FGF/FGFR plays a major role in bone development, including in the pathogenesis of human ligament ossification. Previous research showed that the variant of FGFR1 is significantly associated with OPLL, and another variant in FGF2 is associated with conditions coexisting with DISH [16][17].

2.1.3. RSPO4

Proteins from the R-spondin (RSPO) family consist of four members (RSpo1–4) whose structures are 60% similar. The RSPO4 protein is involved in the activation of the Wnt/β-catenin signaling pathways. The activation of the Wnt signaling pathway causes the production of proteins responsible for bone formation, while disabling this pathway reduces the production of bone tissue. In patients with DISH/CC, two variants of the RSPO4 gene (rs146447064 and rs14915407) were found, and they occurred more often than in the control group. Reducing the expression of the RSPO4 gene decreases Wnt activation and may “protect” against the supergrowth of new bone [14].

2.1.4. LEMD3

The LEMD3 gene encodes 60 kD inner nuclear membrane protein Man1 (LEMD3) and is a nuclear membrane protein that can inhibit the TGFβ signaling pathway by binding to SMAD proteins, which are downstream pathway mediators. The heterozygous loss of function mutations in LEMD3 enhances TGF-β signaling and leads to bone developmental disorders such as osteopoikilosis and melorheostosis. LEMD3 normally antagonizes the activation of the bone lining to bone-forming osteoblasts, generating a modeling-based formation, possibly by reducing BMP and/or TGF-β signaling. Pathogenic LEMD3 variants can disrupt the antagonistic effect of LEMD3 on TGF-β and BMP signaling, resulting in the increased proliferation and early differentiation of bone-lining cells [20].

A previously discovered rare LEMD3 variant (rs201930700) of the DISH/CC phenotype may promote enhanced TGF-β signaling, leading to increased bone formation [14].

2.1.5. PPP2R2D

Protein phosphatases influence the signaling of the TGF-β superfamily, which regulates numerous cellular responses. They catalyze the removal of phosphate groups from serine and/or threonine residues by the hydrolysis of phosphoric acid monoesters. PPP2R2D protein inhibits Type I ALK4 and ALK5 receptors in human cell lines, causing the blockage of TGF-β pathway signaling. Parreira et al. found that the PPP2R2D variant (rs34473884), which was significantly correlated with the DISH/CC phenotype, is the likely cause of the condition’s development [15][16].

2.1.6. BMP4

BMP4 is a member of the BMP family and the TGF-β superfamily. It is involved in osteoblast differentiation and bone formation, and is a factor that stimulates soft bone ossification and the healing of bone fractures at an early stage. BMP4 was also found in mesenchymal cells, soft bone cells, the periosteum, bone-marrow cavities, and muscle cells adjacent to a fractured bone. BMP4 can indirectly stimulate bone formation by inhibiting osteoclastogenesis.

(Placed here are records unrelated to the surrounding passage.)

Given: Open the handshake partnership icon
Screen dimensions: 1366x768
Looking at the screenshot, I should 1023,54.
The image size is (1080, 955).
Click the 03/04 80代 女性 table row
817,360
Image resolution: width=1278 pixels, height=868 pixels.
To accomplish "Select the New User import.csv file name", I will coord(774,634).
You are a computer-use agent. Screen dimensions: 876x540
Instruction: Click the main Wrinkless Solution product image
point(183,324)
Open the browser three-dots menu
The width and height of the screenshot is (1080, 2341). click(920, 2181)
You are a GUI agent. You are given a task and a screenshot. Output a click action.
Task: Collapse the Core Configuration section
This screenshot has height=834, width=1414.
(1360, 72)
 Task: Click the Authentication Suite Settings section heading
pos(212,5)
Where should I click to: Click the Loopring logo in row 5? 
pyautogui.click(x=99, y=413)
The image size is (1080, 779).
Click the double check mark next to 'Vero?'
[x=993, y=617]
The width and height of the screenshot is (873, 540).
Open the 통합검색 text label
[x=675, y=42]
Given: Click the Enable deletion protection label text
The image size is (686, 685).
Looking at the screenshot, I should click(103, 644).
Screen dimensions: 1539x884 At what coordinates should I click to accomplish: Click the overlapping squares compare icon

The increased expression of BMP2 and BMP4 mRNA was observed as a result of mechanical stress in spinal ligament cells in OPLL patients, and it is therefore possible that this pathway may also be involved in ossification in DISH [5]. A significant association was identified between DISH/CC and the genetic variant in BMP4 (rs17563) [7].

2.1.7. ALK2

Activin type I receptor (ALK2) is a transmembrane serine kinase receptor that activates intracellular signaling pathways when bound to BMP. The p.K400E mutation in the ALK2 gene was demonstrated in a patient with DISH. Overexpressing cells ALK2 p.K400E activate BMP signaling in response to osteogenic BMP ligands and a lack of response to non-osteogenic ligand - activin A. BMP signaling ALK2 p.K400E was further enhanced by the coexpression of the BMP type II receptor (BMPR-II) that increased phosphorylation of ALK2 p. K400E. Increased ossification in DISH may be due to the enhanced induction of osteogenic BMP signaling (more than activin A) by the ALK2 p.K400E receptors enhanced by BMPR-II [21,22][21][22].

2.1.8. ENT1

Type 1 equilibrative nucleoside transporter (ENT1) is responsible for most of the transport of adenosine across the cell membrane, which plays a role in bone homeostasis [23]. Adenosine promotes bone formation and resorption by activating different molecular pathways depending on which adenosine receptor is activated [24].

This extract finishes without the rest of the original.